6
指定女声种子:
torch.manual_seed(-3.355)
笑声也关闭了:
params_refine_text = ChatTTS.Chat.RefineTextParams(
prompt='[oral_5][laugh_0][break_0]',
)
全部脚本如下:
import ChatTTS
import torch
import torchaudio
import cn2an
import sys
chat = ChatTTS.Chat()
chat.load(compile=True) # Set to True for better performance
torch._dynamo.config.suppress_errors = True
torch.manual_seed(-3.355)
#torch.manual_seed(948323456)
rand_spk = chat.sample_random_speaker()
params_infer_code = ChatTTS.Chat.InferCodeParams(
spk_emb = rand_spk, # add sampled speaker
temperature = .3, # using custom temperature
top_P = 0.7, # top P decode
top_K = 20, # top K decode
prompt = '[speed_5]'
)
###################################
# For sentence level manual control.
# use oral_(0-9), laugh_(0-2), break_(0-7)

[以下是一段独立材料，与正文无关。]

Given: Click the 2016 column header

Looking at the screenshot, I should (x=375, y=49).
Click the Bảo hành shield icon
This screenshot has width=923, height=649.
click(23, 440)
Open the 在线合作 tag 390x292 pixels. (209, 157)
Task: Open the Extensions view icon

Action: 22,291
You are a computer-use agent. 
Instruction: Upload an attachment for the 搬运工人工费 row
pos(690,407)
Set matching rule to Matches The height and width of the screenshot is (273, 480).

# to generate special token in text to synthesize.
params_refine_text = ChatTTS.Chat.RefineTextParams(
prompt='[oral_5][laugh_0][break_0]',
)
texts = ["PUT YOUR 1st TEXT HERE", "PUT YOUR 2nd TEXT HERE"]
wavs = chat.infer(
texts,
params_refine_text=params_refine_text,
params_infer_code=params_infer_code,
)
###################################
generatePath = sys.argv[1]
fileId = sys.argv[2]
generateFilePath = generatePath + "/" + fileId + ".wav"
print(generateFilePath)
inputTxt = sys.argv[3]
transformText = cn2an.transform(inputTxt, "an2cn").replace("KV","千伏")
# transformText = inputTxt.replace("KV","千伏")

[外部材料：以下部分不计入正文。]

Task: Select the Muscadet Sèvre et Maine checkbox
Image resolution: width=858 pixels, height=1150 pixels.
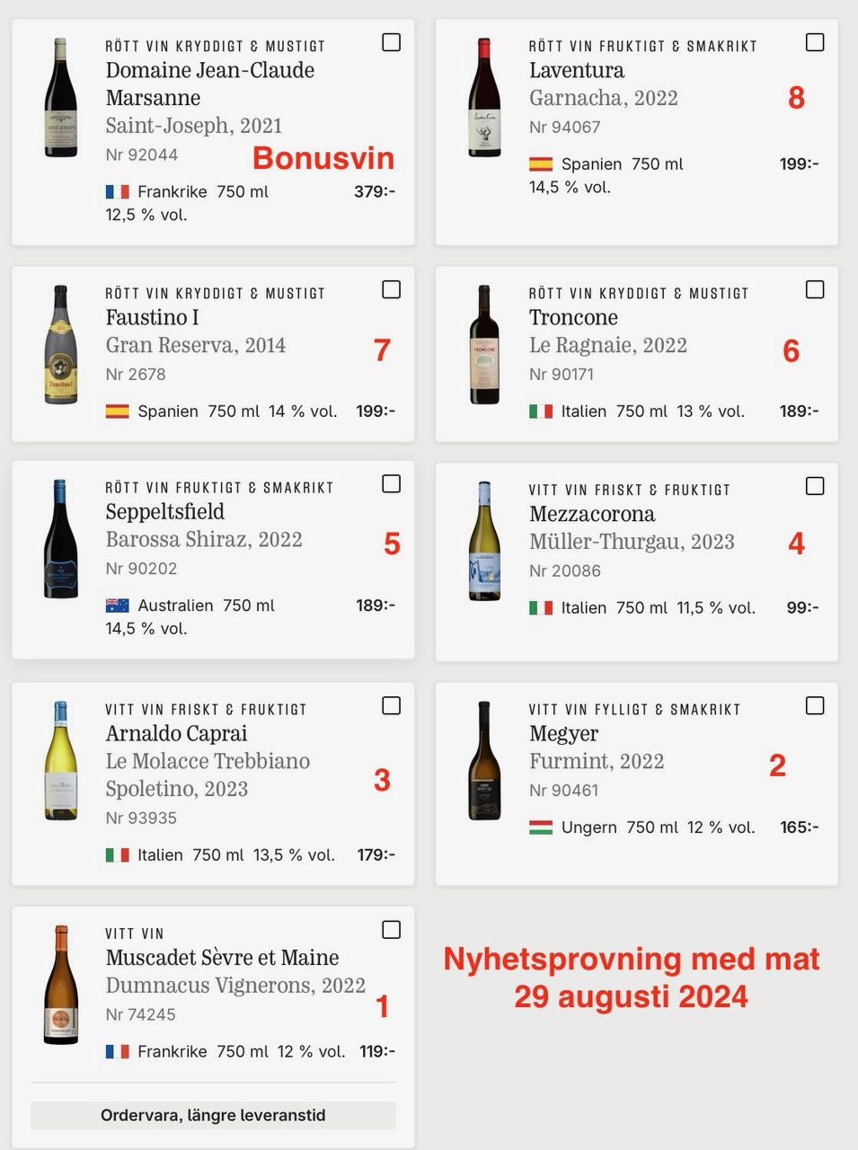Action: click(392, 930)
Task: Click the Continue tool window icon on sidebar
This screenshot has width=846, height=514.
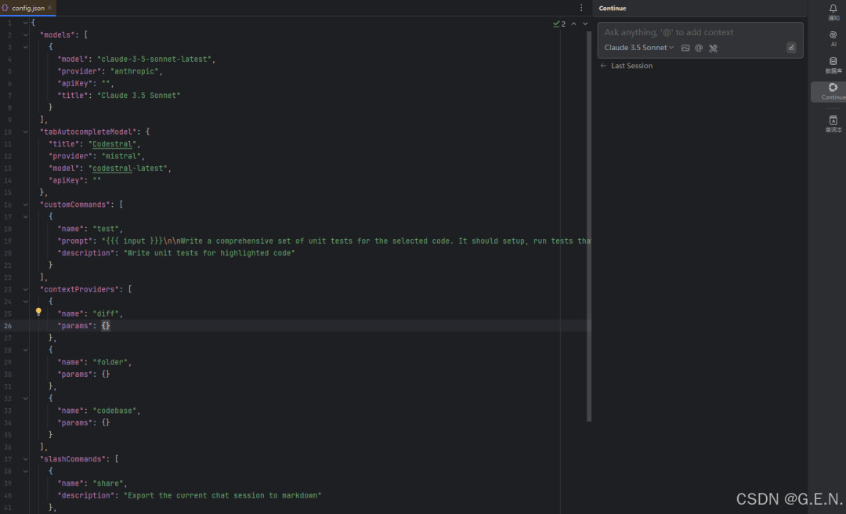Action: tap(832, 89)
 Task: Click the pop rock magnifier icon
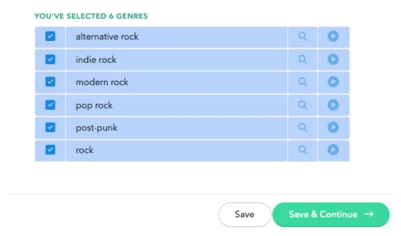(303, 105)
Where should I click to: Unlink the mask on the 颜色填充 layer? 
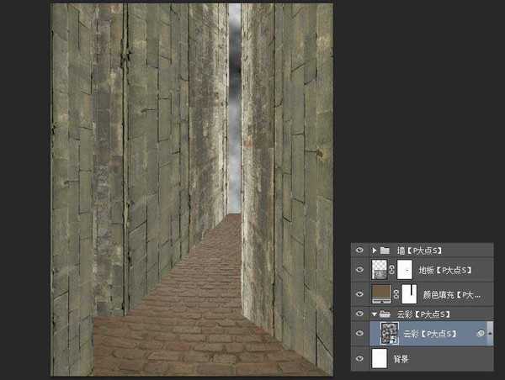[393, 293]
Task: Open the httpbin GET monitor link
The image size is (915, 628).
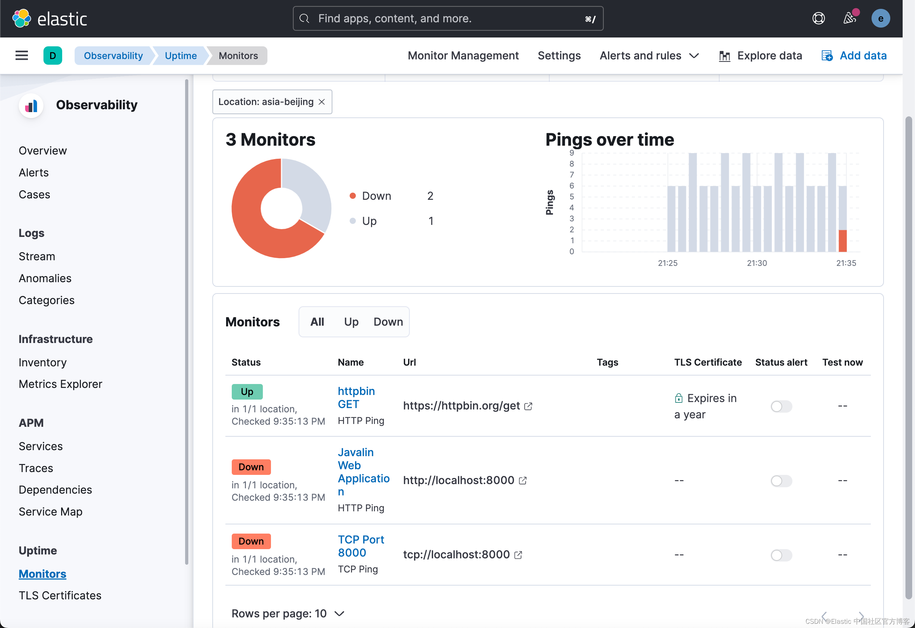Action: coord(357,397)
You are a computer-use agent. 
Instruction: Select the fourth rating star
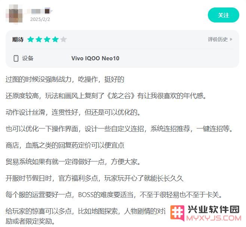point(55,39)
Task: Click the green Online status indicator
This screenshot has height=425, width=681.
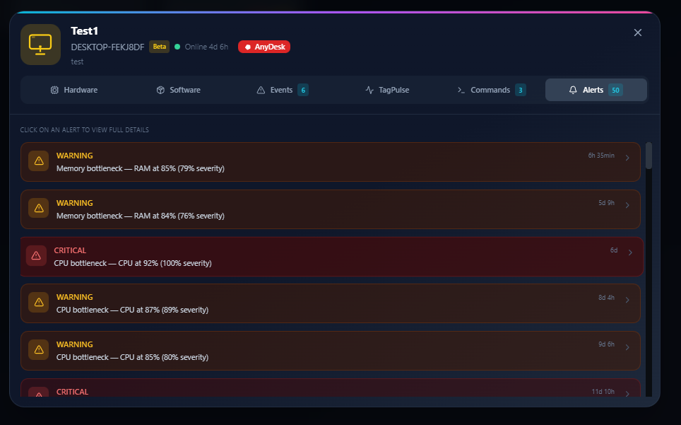Action: pos(177,47)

transformText_coding = transformText.encode('utf-8').decode('utf-8')
print(transformText_coding)
wavs = chat.infer(transformText_coding+"[uv_break]", skip_refine_text=True, params_refine_text=params_refine_text, params_infer_code=params_infer_code)
torchaudio.save("/data/wav", torch.from_numpy([[wavs0]]), 24000, bits_per_sample=16)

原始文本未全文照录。